His assistant coaching staff, not yet cleared by Penn State’s human resources department to accept the jobs he wanted to offer them, couldn’t call potential recruits on behalf of the program just weeks before National Letter of Intent Signing Day. They couldn’t meet with each other in the Lasch Football Building on campus either because technically they weren’t employees.
So for a little more than a week after he got the job at Penn State, Franklin waited. Did what he could, but not what he wanted to do. Not what he needed to do which, essentially, was to build the foundation of what would become the senior class that helped make his program in Happy Valley one of the nation’s best, the group of seniors who will run out of the tunnel for the final time Saturday when the No. 12 Nittany Lions host Maryland on Senior Day at Beaver Stadium.
And once his assistants did get hired officially, they found that core of players wondering where Franklin’s move from Vanderbilt to Penn State left them.

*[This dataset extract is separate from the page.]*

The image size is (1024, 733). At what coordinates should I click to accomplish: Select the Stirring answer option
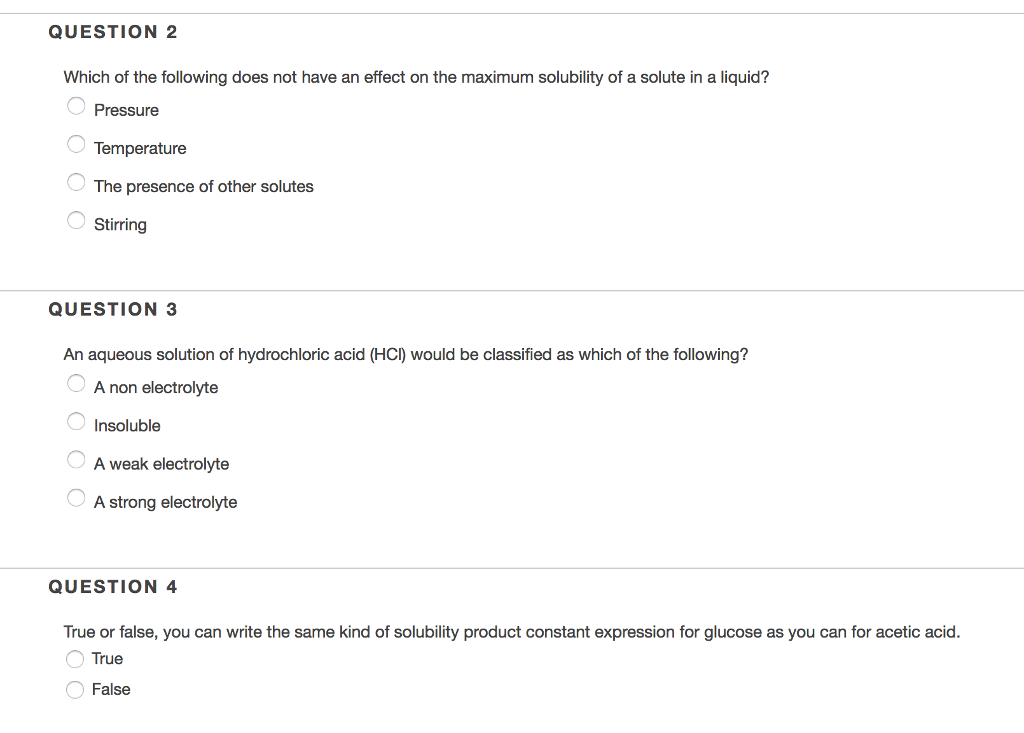[76, 219]
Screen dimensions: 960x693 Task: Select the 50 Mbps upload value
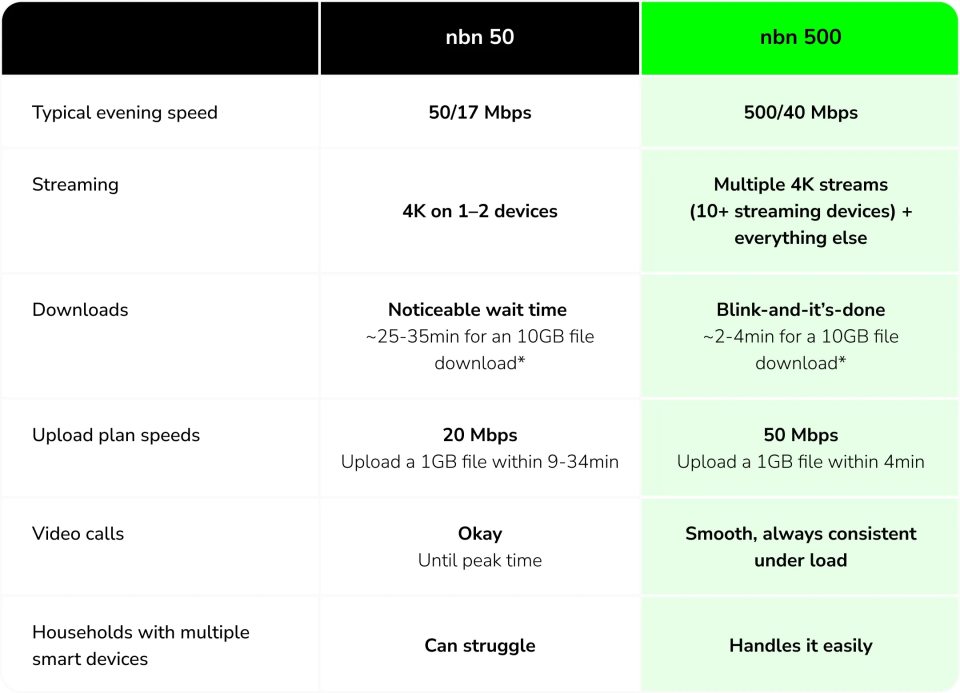(800, 435)
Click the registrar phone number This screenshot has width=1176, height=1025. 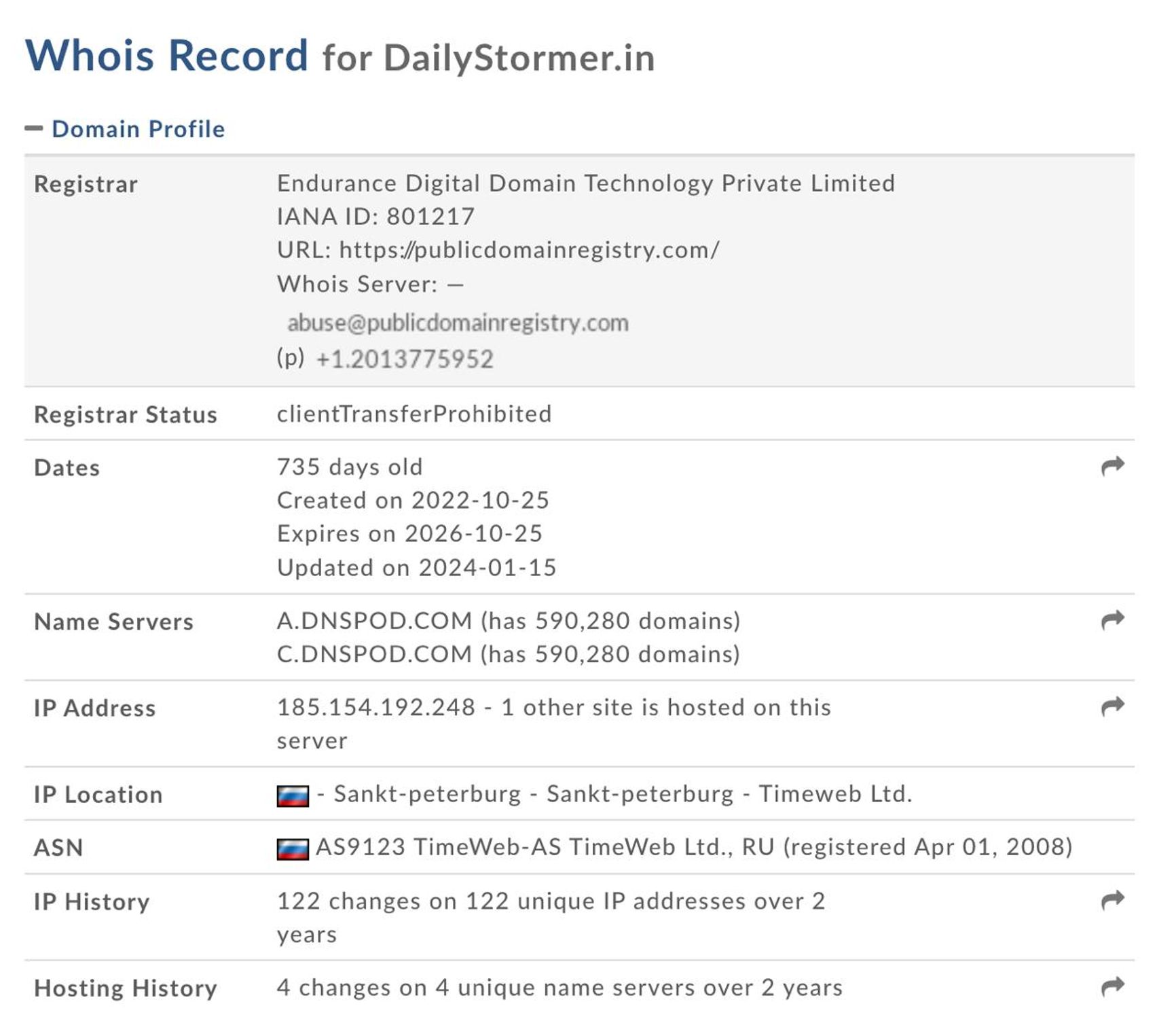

“It was a complete scramble,” Franklin said, looking back. “I remember sitting in, I guess it was the Penn Stater (hotel), and we were all kind of stuck in that room for however long it was. Fortunately, when we were able to get these guys on the phone and kind of explain the situation, most of them were really good. But some of them, it was a battle, and feelings were hurt and things like that. It’s hard to explain to a 17-year-old kid about HR and clearing the paperwork and those type of things from a compliance standpoint, as well as a university standpoint.”
It worked out well for the Nittany Lions, despite the trying circumstances.
Those hurt feelings dissipated for a handful of recruits who expected to play for Franklin and his staff at Vanderbilt but wound up with the Nittany Lions. Among them: Quarterback Trace McSorley, cornerback Amani Oruwariye and linebacker Koa Farmer.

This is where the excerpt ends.